Старикъ расчувствовался.

— Прошшай, — заговорилъ онъ надтреснутымъ, фибрирующимъ голосомъ, — прошшай!… Да, надо выискивать правду… Выискивай истину, Александръ!… Выискивай правду, — правду, штобы всѣмъ было жить хорошо на землѣ… И дай тебѣ, Господи!… Дай тебѣ, Боже!…

Въ голосѣ его слышались слезы. Я видѣлъ, какъ губы его складывались въ трубочку, а шея вытягивалась впередъ. Мы обнялись и поцѣловались. Онъ еще разъ поклонился, еще разъ сказалъ: «прошшай» — и, неуклюже повернувшись, направился къ двери. Какъ-то особенно неловко, медленно переступилъ онъ высокій порогъ большими, грязными сапогами, но въ дверяхъ снова остановился и, обернувшись ко мнѣ, проговорилъ несвязнымъ, разтроганнымъ голосомъ:

— Надо дознаваться, придетъ ли Спаситель!

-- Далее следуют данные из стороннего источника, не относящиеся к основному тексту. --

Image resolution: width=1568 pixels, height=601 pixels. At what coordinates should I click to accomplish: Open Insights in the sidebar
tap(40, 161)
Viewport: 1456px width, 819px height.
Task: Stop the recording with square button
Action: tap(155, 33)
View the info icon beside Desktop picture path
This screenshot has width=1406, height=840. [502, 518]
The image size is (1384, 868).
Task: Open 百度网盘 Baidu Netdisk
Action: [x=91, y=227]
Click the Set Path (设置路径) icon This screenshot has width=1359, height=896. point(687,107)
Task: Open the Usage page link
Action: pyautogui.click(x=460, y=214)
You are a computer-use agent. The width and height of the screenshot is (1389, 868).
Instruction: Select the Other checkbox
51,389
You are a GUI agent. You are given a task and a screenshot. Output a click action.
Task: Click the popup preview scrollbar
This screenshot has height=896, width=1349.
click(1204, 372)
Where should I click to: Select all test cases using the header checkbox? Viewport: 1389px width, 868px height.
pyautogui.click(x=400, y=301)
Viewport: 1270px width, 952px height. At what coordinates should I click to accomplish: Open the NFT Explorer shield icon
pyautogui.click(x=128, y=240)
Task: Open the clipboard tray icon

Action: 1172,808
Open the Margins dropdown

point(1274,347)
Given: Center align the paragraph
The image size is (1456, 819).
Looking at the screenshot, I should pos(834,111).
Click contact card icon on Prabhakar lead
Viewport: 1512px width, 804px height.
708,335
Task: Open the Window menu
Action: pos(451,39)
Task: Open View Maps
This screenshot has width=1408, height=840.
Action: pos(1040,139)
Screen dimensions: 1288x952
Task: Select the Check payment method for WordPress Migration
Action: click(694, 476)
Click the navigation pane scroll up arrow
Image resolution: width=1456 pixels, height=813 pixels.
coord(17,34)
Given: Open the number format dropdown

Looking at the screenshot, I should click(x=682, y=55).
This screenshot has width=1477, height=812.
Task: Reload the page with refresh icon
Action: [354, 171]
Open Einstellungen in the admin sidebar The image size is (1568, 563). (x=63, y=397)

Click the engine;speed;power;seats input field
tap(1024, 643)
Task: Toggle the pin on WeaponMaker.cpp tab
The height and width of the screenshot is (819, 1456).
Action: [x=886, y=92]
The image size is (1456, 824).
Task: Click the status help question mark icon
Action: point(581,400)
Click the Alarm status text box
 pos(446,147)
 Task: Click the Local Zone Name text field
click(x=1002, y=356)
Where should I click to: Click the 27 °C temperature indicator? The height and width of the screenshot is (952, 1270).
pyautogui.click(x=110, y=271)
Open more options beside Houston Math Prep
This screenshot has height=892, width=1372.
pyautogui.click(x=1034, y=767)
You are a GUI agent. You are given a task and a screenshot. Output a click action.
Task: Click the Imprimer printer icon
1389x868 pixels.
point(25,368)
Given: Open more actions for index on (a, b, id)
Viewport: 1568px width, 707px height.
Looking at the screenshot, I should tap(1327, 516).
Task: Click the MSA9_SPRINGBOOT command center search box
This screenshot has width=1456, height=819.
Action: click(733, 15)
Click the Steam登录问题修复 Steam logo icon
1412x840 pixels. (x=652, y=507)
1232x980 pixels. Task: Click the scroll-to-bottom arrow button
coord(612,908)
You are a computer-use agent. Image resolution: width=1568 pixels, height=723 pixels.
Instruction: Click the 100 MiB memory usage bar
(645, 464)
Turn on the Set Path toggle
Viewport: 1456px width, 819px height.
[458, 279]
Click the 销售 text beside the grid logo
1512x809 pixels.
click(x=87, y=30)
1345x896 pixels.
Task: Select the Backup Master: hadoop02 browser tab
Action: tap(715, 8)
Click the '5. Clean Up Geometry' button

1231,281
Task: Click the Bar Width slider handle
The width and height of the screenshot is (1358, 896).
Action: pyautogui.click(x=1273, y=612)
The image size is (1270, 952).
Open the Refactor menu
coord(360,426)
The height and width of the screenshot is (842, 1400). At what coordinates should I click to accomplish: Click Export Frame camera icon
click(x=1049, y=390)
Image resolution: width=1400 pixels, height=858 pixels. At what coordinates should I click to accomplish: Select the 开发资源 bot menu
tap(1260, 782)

Это были его послѣднія слова…

А. Пругавинъ.

Москва.

10 ноября 1881 г.

"Русская Мысль", №№ 10, 12, 1881, 1, 1882



  1. Въ заключеніи статьи говорится, что «новая секта имѣетъ много общихъ сторонъ съ штундизмомъ и ученіемъ пашковцевъ», какъ будто между этими двумя ученіями существуетъ особенно близкое сходство.
  2. Здѣсь, очевидно, ошибка: солдата, о которомъ идетъ рѣчь въ корреспонденціи, зовутъ Сергѣемъ Матвѣевымъ Луневымъ.
  3. Считаю при этомъ своимъ нравственнымъ долгомъ гласно выразить признательность за оказанное мнѣ содѣйствіе въ моихъ изслѣдованіяхъ г. губернатору Аѳан. Ник. Сомову, В. И. Покровскому, В. Н. Линде и барону фонъ-Мирбахъ.
  4. Показаніе его привожу дословно, безъ измѣненій.
  5. Ближайшее къ Повѣди село.
  6. Посланіе къ Галатамъ, глава 5-я, стихъ 1-й.
  7. См. нашъ разсказъ: «Шлиссельбургская крѣпость», помѣщенный въ декабрской книжкѣ Русской Мысли за 1880-й годъ.
  8. Очень вѣроятно, что г. Пашковъ, извѣстный своею филантропическою дѣятельностью, съ одинаковою готовностью помогаетъ какъ сектантамъ, такъ и православнымъ. Дѣлаемъ здѣсь эту оговорку съ цѣлью отклонить отъ себя всякій упрекъ въ желаніи выставить г. Пашкова какимъ-то столпомъ, опорой сектантства. А. П.
  9. Этотъ разсказъ, какъ и все изложенное здѣсь, въ этихъ очеркахъ — голая правда. Съ удовольствіемъ можемъ заявить при этомъ, что священникъ, о которомъ идетъ рѣчь въ этомъ разсказѣ, въ настоящее время уже уволенъ отъ должности. А. П.
  10. Необходимо замѣтить однако, что при критикѣ судовъ Сютаевъ главнымъ образомъ имѣетъ въ виду свои, крестьянскіе, волостные суды.